-------- Exercise materials

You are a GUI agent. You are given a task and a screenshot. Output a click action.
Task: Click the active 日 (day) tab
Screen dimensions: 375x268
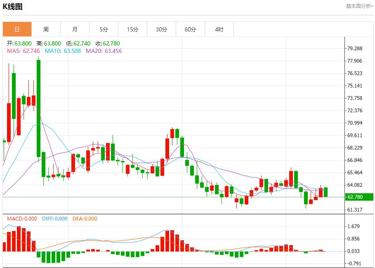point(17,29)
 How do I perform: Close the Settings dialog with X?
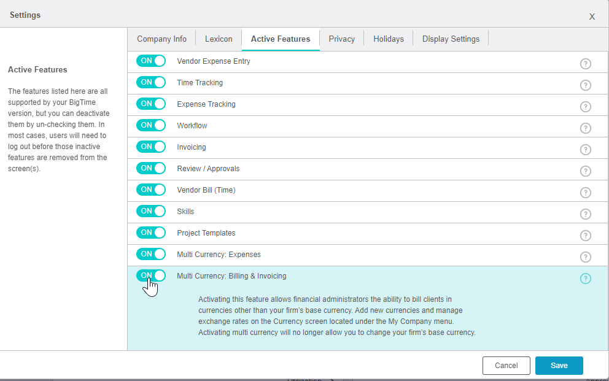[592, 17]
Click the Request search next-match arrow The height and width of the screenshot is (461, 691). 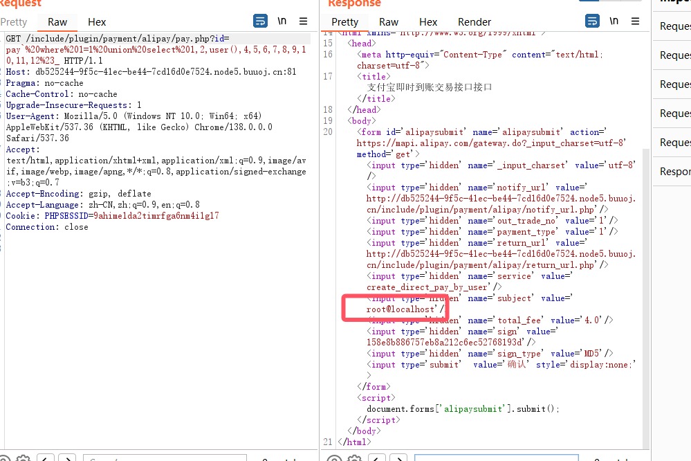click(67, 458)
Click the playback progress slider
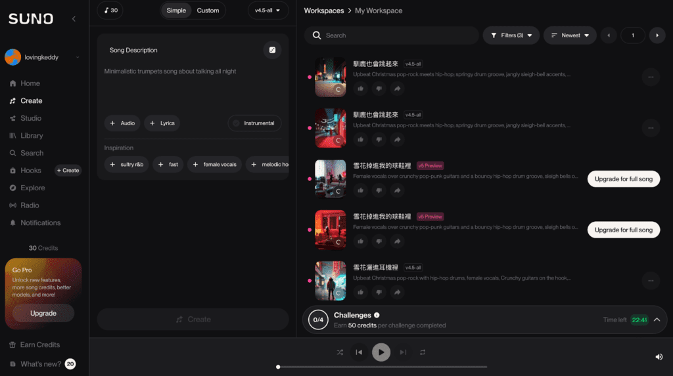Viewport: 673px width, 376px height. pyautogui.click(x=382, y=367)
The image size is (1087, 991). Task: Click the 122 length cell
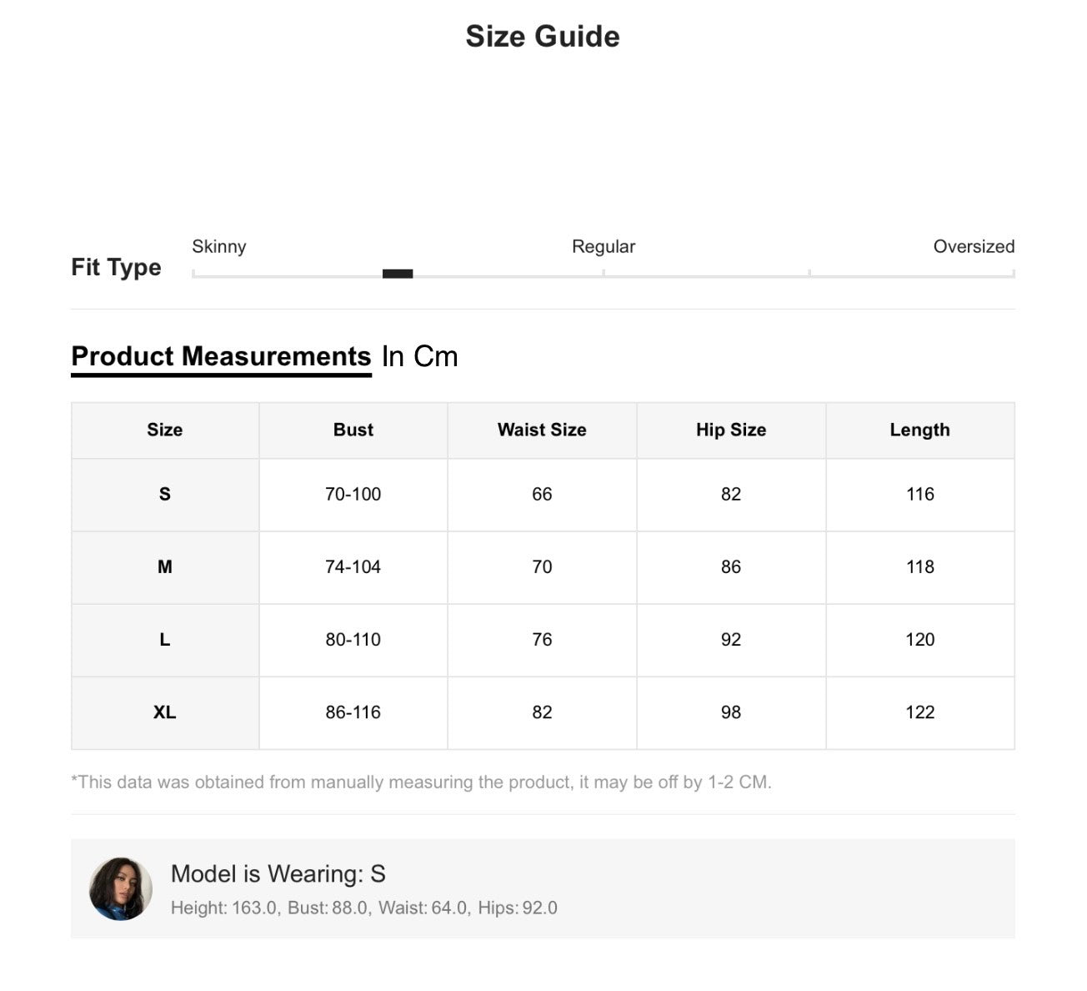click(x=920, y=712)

----------------

**What the task requires**
From the line holding "Click the playback progress slider" down to the final line of the entries above, print every line exactly. Pictures do not go in.

**Exercise result**
Click the playback progress slider
Viewport: 673px width, 376px height. pyautogui.click(x=382, y=367)
The image size is (1087, 991). Task: Click the 122 length cell
click(x=920, y=712)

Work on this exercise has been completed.